After a fairly anti-climatic January transfer window closed in Europe last night, football purists in the game can stop harping on about how the entire concept should be scrapped, for another six months at least.

Everybody from Arsene Wenger to Andy Gray has bemoaned the mid-season transfer silly season that has come to define the fortunes of, in particular, the English Premier League. Their protests are slightly disingenuous: the majority of supporters get at least a perverse enjoyment out of the whole spectacle – and entertaining the very fans who largely fund the sport is the end-game here, lest we forget. But that's not even the biggest issue with the transfer system right now.

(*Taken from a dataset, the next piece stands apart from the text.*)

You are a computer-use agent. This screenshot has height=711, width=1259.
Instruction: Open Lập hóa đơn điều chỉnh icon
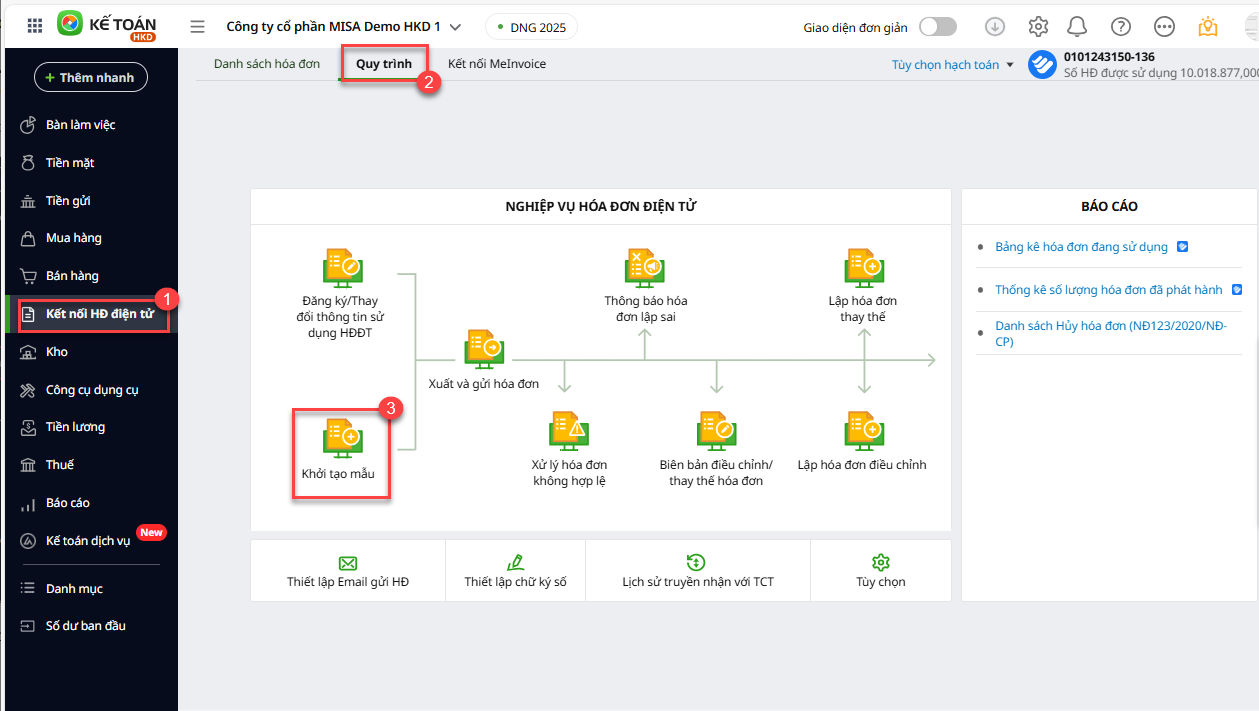[862, 429]
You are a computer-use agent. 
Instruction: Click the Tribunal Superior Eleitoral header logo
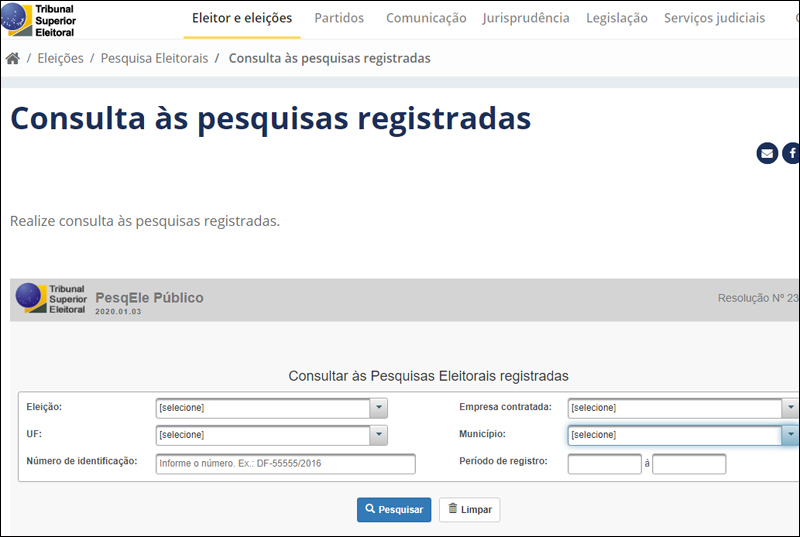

There weren't many genuinely pulse-quickening deals among the deadline-day activity, but one stood out in particular: Tom Ince's loan move to Crystal Palace. Why do the rules of the game allow a top-tier team to acquire the services of any player from a lower-league club (in this case, the Championship side Blackpool) without properly putting pen to paper?

Ince's contract expires in the summer, which will likely mean that the Eagles will be able to sign him up permanently for zero pounds and zero pence in transfer fees. With the lower leagues already financially stunted by the comparative might of the EPL, should that gap be allowed to widen farther by such lopsided tactics?

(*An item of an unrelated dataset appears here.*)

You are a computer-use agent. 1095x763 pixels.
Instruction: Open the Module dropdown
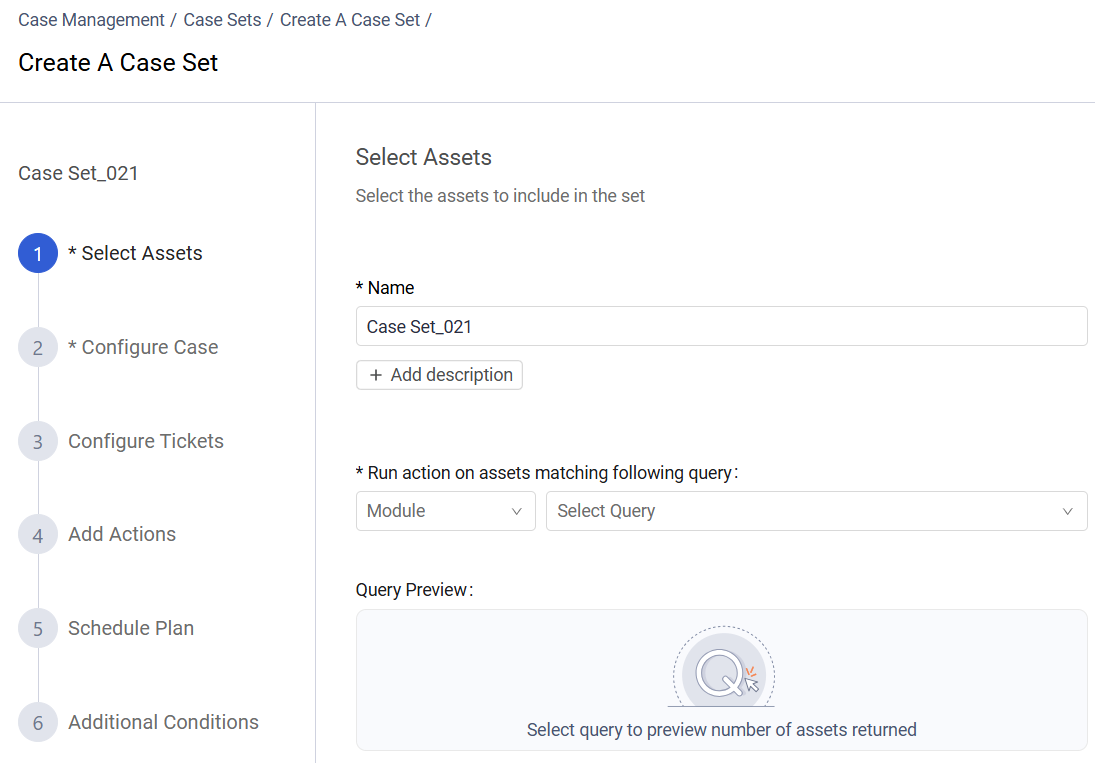(445, 511)

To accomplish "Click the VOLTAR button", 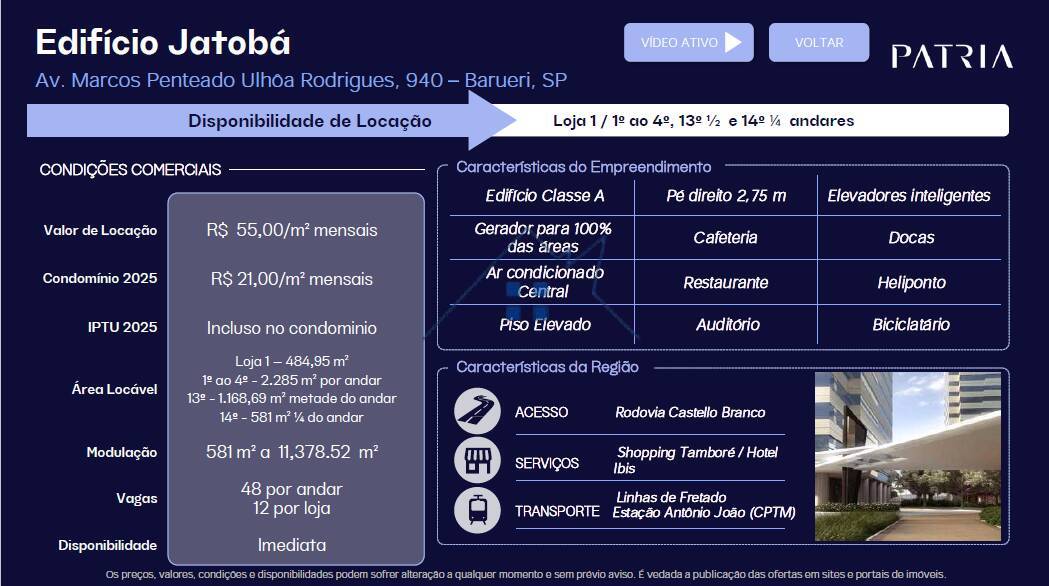I will [819, 42].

While the exact mechanics of many loan deals rarely fully make it into the public domain, the general modus operandi is that the player's wages will be paid by the club taking them on loan. But surely that's about the only benefit that Blackpool will see from this cockeyed abuse of the system. They lose the services of a key player – one who has been tipped for full international recognition, indeed – for the remainder of the season without any significant recompense. As the famed social commentator Beyoncé might put it, if you like it, put a ring on it.

The curious practise of loan deals between blue-chip clubs is also painfully open for debate. Multiple eyebrows were raised higher than those of the ex-Chelsea boss Carlo Ancelotti when the current Stamford Bridge incumbent Jose Mourinho sent Romelu Lukaku to Everton for a season. And why are one of the moneybags clubs of Europe, AS Monaco, only loaning Dimitar Berbatov from the EPL strugglers Fulham. The latter have also seen the troublesome playmaker Adel Taarabt temporarily head to AC Milan (the Moroccan was, confusingly, midway through a season's loan at Craven Cottage from QPR).

And we haven't even got into the Major League Soccer tradition of loaning out star players to the EPL once the American close-season hits – often those who have previously plied their trades in England.

For the good of the game, the loan system – and not the transfer window as a whole – is what requires a serious injection of common sense and modernisation.